Research psychologist Robert Epstein, the former editor-in-chief of Psychology Today, agrees. After spending the last ten years studying arranged marriages for a book that he's working on, he similarly contends that deep connection isn't as crucial as deep commitment. Love is more likely to grow over time in arranged marriages, he argues, because those couples have more practical attitudes about what a relationship entails than those of us who believe life will be a piece of cake as long as we find "true love." "In arranged marriages, they do not have this idea that love is brought to you by the fates," says Epstein. Rather, they believe it's something that evolves with the years—and with effort. People in arranged marriages are more serious about sticking by their partners through thick and thin, Espstein argues. They're more psychologically prepared for difficulties, while Westerners think less about what trials the future might bring. In fact, Epstein contends, we often assume that our significant others will always stay as attractive, youthful-looking, or thin as they were when we first fell for them.

Perhaps even more commonly, people in the West have impractical notions about how much effort a relationship will take, Epstein argues. We think that as long as we feel so strongly about our mates when we first get married, life together will be a breeze—and when it's not, we're quick to jump to the conclusion that whatever's not working can't be fixed. (The fact that 45 percent of all U.S. marriages end in divorce seems to indicate he might be on to something.) As a result, he thinks bliss in so-called "marriages of choice" often reaches an apex on or around the wedding day, while it steadily grows for those in arranged marriages. (It may grow from nothing, of course--but perhaps that makes it all the more remarkable.)

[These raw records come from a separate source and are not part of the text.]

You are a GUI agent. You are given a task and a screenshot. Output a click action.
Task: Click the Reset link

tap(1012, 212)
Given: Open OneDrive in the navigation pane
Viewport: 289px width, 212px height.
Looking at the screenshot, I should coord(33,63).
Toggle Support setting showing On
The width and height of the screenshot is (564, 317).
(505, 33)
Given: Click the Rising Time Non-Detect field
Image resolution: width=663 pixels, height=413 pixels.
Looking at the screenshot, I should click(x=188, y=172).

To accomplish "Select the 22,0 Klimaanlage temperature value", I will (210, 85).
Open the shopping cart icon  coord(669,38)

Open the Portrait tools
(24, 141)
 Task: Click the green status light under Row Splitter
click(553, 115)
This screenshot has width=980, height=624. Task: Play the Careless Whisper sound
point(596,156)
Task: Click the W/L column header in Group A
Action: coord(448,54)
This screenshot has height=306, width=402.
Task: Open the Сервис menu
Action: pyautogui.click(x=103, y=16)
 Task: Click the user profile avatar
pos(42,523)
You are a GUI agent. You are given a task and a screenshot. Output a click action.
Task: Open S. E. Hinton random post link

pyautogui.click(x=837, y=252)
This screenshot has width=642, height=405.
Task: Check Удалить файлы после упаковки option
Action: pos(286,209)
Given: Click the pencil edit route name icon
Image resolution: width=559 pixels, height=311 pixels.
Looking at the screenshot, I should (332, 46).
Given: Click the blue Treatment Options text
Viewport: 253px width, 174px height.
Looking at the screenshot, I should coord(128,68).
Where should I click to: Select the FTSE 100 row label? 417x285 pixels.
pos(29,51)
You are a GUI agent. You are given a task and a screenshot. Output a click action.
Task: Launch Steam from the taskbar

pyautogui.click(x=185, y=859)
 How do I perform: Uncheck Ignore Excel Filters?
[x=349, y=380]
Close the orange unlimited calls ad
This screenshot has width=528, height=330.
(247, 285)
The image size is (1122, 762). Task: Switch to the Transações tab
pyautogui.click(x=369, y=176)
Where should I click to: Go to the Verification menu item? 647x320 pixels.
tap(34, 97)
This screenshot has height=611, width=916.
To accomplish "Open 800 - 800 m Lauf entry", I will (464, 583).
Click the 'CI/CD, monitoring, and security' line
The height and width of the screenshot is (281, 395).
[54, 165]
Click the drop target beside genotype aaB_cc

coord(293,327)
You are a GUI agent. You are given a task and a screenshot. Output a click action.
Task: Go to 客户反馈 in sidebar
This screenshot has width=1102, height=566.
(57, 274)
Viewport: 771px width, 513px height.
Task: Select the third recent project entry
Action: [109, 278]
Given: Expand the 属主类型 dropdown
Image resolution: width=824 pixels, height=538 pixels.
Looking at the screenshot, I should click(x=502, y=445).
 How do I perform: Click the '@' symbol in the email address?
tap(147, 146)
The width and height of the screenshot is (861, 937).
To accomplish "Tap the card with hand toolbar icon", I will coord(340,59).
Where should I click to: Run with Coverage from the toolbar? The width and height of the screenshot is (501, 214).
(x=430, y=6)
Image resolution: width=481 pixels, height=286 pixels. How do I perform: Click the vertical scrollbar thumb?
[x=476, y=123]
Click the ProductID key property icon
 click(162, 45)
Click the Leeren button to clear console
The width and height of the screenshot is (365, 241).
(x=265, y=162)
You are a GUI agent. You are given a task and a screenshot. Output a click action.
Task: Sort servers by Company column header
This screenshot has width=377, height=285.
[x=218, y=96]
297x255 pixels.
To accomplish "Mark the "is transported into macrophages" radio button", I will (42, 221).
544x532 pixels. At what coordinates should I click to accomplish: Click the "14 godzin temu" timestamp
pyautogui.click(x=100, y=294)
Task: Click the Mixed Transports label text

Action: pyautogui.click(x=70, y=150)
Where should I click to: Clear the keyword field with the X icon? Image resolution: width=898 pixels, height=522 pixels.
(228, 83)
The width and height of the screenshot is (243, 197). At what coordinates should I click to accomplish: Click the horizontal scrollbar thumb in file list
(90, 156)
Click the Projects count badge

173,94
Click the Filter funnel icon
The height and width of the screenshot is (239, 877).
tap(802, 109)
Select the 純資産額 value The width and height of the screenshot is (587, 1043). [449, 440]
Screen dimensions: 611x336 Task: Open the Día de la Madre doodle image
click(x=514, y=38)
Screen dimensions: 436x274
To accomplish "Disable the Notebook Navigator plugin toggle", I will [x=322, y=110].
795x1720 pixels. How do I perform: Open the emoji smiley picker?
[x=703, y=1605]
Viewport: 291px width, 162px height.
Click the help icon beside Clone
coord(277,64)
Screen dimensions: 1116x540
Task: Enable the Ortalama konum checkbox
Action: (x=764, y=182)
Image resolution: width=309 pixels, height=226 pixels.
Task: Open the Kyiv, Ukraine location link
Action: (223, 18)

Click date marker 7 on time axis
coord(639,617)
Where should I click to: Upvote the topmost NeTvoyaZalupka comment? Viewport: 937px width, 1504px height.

Seth says she's wary of making generalizations about how content people in arranged marriages are, since the women who wanted to speak with her about their experiences were the self-selecting happy ones. And it is worth noting, perhaps, that a 2005 study in the Journal of Counseling & Development found no differences in satisfaction between Indian couples in arranged marriages and American couples in love matches. But neither she nor Epstein advocates that Westerners begin arranging their marriages—simply that they learn from cultures where people do. All this aside, Seth says, "Among the women I spoke with, yes, they certainly seemed far more satisfied with their relationships" than those in marriages of choice.

One reason they seemed to be more content: "I noticed a general tendency among the women I interviewed to focus on the positive aspects of the relationship and their partners," Seth reports. That was not the case with her peers. "So many of my female friends and I often seemed to bond over conversations about what is wrong with our relationships or partners versus what is right," she says. She thinks the difference can be explained, again, by how seriously women in arranged marriages take their commitments. "If you go into it with the sense that your family researched this person for you and this is forever, it just makes sense to focus on what it working versus what is not," she points out.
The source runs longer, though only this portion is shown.